Dudu Duswara Machmudin (c. 1951 – 10 December 2020) was an Indonesian judge, lawyer, and academic.

==Biography==
He served as a justice of the Supreme Court of Indonesia from 2011 until his death from COVID-19 on 10 December 2020, during the COVID-19 pandemic in Indonesia.

In January 2020, he became a law professor at Langlangbuana University. He also held lectures on the role of the Supreme Court in appeals cases within the Indonesian justice system.

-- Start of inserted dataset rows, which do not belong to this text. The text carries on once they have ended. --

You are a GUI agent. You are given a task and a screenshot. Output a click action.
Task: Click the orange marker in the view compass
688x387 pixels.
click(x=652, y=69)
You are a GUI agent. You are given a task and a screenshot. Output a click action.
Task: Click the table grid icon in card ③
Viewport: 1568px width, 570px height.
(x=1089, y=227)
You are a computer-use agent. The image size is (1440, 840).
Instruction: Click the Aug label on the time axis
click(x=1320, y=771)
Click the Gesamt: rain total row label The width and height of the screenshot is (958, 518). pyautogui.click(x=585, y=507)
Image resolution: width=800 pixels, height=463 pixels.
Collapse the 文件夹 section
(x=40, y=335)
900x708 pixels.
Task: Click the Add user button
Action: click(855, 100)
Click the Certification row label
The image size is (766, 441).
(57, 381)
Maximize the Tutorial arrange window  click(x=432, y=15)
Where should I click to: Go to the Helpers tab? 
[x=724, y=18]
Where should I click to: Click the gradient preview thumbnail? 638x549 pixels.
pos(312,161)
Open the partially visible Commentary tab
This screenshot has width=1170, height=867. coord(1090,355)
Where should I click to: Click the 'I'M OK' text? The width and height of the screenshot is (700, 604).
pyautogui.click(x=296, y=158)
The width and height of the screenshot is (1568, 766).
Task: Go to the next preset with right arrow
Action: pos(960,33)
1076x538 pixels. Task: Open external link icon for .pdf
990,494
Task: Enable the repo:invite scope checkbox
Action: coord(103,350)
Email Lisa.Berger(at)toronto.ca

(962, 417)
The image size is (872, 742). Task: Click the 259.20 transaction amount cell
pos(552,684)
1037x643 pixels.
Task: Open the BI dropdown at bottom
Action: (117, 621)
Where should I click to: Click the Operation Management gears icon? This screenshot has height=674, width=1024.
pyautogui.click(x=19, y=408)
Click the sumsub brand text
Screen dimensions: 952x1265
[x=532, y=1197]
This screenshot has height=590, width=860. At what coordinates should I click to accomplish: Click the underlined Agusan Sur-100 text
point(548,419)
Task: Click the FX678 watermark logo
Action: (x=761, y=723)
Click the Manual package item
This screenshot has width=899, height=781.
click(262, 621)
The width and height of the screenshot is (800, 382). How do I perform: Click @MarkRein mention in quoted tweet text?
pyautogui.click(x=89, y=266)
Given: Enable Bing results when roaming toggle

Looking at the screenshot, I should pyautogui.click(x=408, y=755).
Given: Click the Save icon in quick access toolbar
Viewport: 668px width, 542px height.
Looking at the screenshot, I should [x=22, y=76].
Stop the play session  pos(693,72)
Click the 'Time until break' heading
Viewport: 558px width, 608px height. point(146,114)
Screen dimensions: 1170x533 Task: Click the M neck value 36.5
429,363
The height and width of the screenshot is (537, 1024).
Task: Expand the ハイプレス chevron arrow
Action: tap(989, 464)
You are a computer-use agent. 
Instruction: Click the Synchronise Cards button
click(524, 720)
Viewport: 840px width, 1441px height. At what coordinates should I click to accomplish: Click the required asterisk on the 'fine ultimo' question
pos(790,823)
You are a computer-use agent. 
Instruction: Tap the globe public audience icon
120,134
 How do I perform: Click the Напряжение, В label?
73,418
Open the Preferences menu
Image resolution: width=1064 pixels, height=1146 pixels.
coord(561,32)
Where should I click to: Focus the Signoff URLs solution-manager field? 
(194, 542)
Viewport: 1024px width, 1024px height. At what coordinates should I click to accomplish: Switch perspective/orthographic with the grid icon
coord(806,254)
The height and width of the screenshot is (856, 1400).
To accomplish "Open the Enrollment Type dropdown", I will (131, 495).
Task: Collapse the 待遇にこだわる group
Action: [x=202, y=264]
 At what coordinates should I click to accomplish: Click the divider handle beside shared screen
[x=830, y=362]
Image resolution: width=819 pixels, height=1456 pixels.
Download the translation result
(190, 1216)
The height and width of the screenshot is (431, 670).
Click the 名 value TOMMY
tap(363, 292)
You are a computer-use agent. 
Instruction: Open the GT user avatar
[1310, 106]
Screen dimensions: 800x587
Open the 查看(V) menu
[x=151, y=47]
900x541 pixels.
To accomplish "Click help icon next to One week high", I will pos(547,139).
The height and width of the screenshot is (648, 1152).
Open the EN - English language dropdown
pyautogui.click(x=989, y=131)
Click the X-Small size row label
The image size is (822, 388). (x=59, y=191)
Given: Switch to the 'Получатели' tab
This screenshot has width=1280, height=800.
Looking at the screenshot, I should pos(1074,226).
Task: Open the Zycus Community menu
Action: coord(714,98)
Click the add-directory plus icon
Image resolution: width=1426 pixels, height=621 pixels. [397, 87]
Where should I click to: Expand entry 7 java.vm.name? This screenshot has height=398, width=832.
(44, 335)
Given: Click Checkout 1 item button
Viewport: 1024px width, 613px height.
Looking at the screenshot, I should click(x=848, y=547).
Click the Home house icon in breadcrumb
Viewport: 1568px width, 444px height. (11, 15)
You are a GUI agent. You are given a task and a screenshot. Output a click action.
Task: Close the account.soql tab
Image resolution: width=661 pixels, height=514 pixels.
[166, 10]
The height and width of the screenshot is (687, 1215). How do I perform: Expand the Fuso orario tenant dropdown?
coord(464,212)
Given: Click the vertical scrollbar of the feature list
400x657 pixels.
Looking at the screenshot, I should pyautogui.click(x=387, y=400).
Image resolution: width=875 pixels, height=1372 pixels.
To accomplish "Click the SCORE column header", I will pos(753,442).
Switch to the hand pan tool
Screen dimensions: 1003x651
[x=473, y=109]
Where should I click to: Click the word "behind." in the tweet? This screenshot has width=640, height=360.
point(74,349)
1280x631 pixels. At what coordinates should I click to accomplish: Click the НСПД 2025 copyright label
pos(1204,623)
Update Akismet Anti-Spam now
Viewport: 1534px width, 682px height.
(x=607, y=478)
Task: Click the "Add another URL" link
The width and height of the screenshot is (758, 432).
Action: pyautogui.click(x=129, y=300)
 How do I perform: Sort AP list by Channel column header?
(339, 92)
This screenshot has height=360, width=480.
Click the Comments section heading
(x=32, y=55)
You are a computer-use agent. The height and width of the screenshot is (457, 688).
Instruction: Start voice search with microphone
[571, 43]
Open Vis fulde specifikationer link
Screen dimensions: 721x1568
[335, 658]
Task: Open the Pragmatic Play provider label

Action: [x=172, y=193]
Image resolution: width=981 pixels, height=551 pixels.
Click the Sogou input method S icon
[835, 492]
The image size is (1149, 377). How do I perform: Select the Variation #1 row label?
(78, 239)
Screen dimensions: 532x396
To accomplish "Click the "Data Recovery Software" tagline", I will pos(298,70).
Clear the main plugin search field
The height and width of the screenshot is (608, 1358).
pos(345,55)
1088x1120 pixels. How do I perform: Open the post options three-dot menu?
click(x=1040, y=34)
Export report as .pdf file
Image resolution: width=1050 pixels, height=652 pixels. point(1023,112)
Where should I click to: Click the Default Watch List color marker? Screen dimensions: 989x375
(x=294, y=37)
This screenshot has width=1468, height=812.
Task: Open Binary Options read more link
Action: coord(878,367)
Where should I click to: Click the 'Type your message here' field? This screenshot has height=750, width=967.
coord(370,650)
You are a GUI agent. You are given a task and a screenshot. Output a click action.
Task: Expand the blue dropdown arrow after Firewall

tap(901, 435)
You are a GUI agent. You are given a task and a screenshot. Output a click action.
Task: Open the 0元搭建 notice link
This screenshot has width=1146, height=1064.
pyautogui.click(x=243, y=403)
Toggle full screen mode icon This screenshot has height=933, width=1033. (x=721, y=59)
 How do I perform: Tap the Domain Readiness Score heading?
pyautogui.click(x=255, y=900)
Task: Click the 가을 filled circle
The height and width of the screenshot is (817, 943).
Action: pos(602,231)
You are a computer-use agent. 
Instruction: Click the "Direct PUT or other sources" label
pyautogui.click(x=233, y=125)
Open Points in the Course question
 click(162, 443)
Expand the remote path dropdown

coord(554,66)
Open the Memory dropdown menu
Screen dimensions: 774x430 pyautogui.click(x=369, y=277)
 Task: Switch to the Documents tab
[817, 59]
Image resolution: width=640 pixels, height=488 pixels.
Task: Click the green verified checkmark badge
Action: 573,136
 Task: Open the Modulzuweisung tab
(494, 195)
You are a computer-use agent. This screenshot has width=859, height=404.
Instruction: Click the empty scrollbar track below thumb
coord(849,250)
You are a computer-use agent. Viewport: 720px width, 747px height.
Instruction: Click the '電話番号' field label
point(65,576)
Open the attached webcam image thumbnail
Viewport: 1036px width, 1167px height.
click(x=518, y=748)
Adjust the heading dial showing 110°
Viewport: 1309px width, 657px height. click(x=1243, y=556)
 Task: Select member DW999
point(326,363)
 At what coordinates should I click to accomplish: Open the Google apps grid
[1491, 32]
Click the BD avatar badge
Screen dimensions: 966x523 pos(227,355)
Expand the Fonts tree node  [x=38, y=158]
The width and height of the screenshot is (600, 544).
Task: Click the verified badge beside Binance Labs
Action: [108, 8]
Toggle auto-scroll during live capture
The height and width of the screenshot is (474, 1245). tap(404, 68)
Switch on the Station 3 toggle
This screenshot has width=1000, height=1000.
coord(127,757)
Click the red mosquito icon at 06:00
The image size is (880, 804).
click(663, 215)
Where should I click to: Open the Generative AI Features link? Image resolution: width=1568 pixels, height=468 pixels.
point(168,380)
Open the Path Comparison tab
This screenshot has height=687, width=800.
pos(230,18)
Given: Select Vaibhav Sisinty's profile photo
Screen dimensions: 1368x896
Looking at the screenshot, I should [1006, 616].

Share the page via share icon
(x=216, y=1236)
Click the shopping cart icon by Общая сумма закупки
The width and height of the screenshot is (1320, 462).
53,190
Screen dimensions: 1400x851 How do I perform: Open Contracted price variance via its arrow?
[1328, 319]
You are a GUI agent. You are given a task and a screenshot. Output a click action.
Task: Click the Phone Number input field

Duswara received his bachelor's degree from Langlangbuana University in Bandung. He then completed both his master's degree and doctorate at Padjadjaran University.

Prior to joining the Supreme Court in 2011, Duswara oversaw corruption trials in the Central Jakarta District Court. In 2014, Justice Duswara made national headlines when he sentenced Herman Jumat Masan, a former pastor from Maumere, Flores, East Nusa Tenggara, to death for the murder of his girlfriend and both of their children. Duswara's ruling overturned Jumat Masan's earlier sentences of life in prison, which had been handed down by the Maumere District Court and the Kupang High Courts in East Nusa Tenggara.

Duswara died from COVID-19 during the COVID-19 pandemic in Indonesia at Sentosa Asih Hospital in Bandung, West Java, on December 10, 2020, at the age of 69.